Also, I don’t know why you have a problem with FFT. There are more steps in an wow & flutter percentage for representation. I mean it’s like arguing that you don’t like charts for stocks, and prefer to just read the order book of purely price and amounts…
I like FFT and use FFT spectrogram for audio restoration all the time. In my prior life I was looking FFT waterfall constantly cause our lives used to depend on those graphs.
I have no idea what you’re talking about.
Let me explain what I meant on my prior posts. FFT is a useful tool but a snapshot is not enough for wow&flutter measurements. There are two different things, one is wow&flutter the other is speed accuracy. You can check speed accuracy with a snapshot FFT (like the ones in the link you shared) but you need a predetermined time of measurement for wow&flutter evaluation (AES, DIN etc). A single revolution or one second of measurement is not enough for wow&flutter.

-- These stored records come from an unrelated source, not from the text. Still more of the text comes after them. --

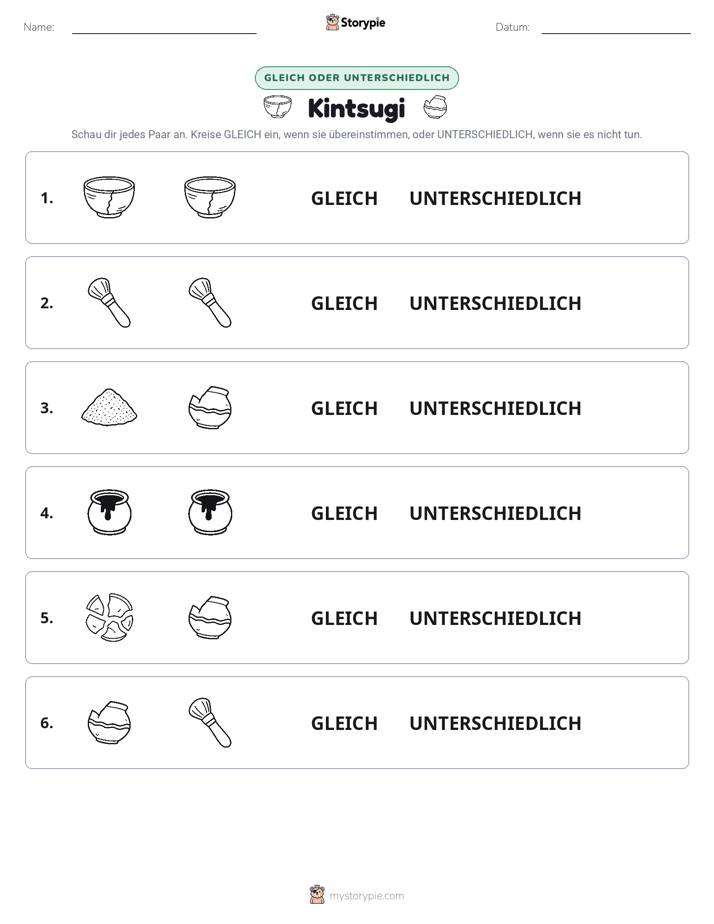Select UNTERSCHIEDLICH for pair 6
Screen dimensions: 714x924
click(x=495, y=723)
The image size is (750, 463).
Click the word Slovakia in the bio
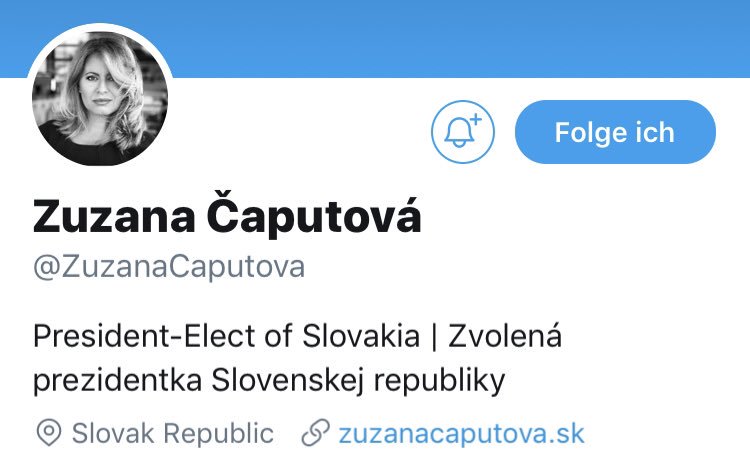tap(361, 336)
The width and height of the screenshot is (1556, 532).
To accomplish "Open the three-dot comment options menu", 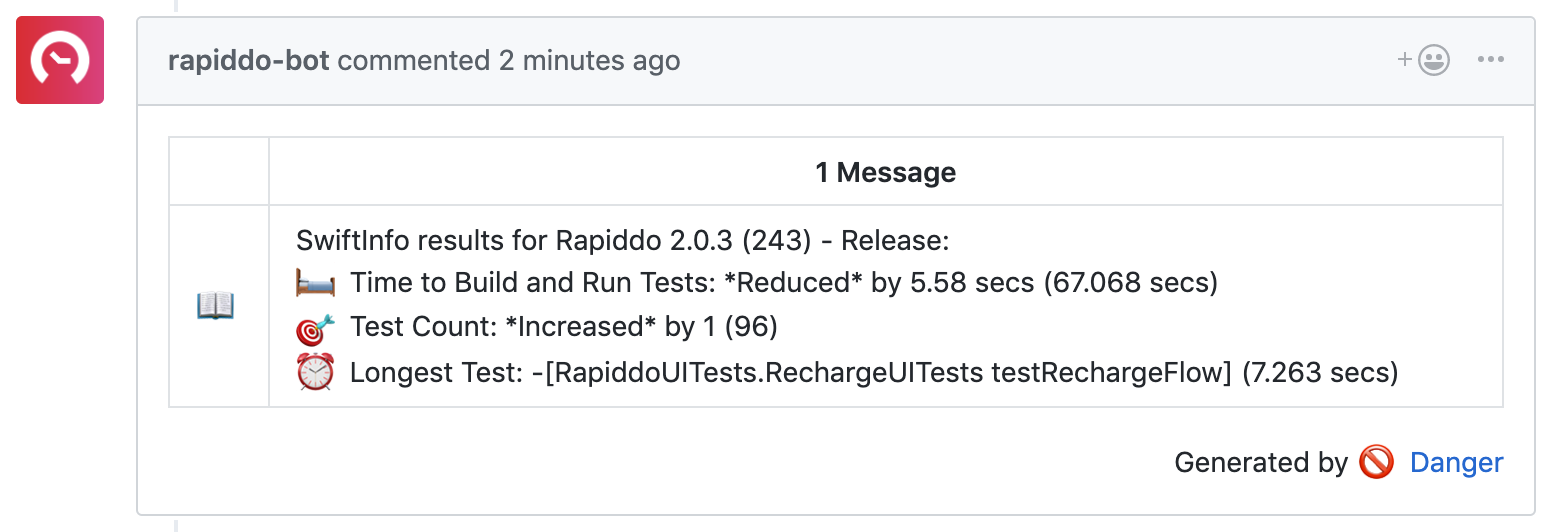I will [x=1490, y=60].
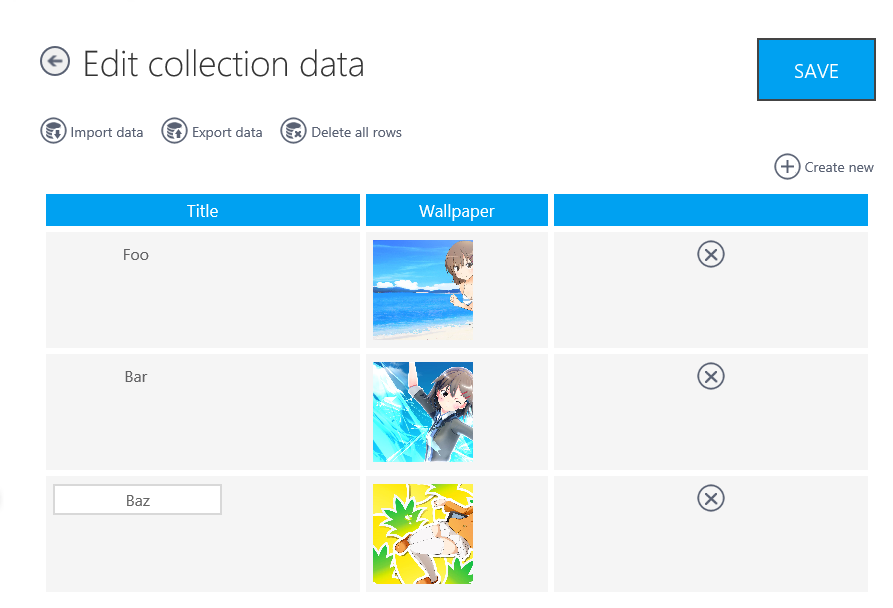Remove the Baz row with its X icon
The width and height of the screenshot is (893, 608).
[710, 498]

A turntable that runs at 34rpm with a %0.05 wow&flutter sounds better than another identical turntable which runs at 33.3rpm with %0.1 wow&flutter. Speed accuracy can easily be fixed by adjusting motor speed but it’s hard to fix bad wow&flutter. Additionally it’s very hard to detect a turntable running a little bit slow or fast but it is easy to detect good or bad wow&flutter. Lower wow&flutter enables better pace, rhythm and tone which is very noticeable with piano and violin sound. That’s why it’s more important.
I don’t say that FFT graphs in the forum you shared are unimportant or meaningless. On the contrary checking speed accuracy and bearing chatter is very important. I wanted to point out the significance of wow&flutter.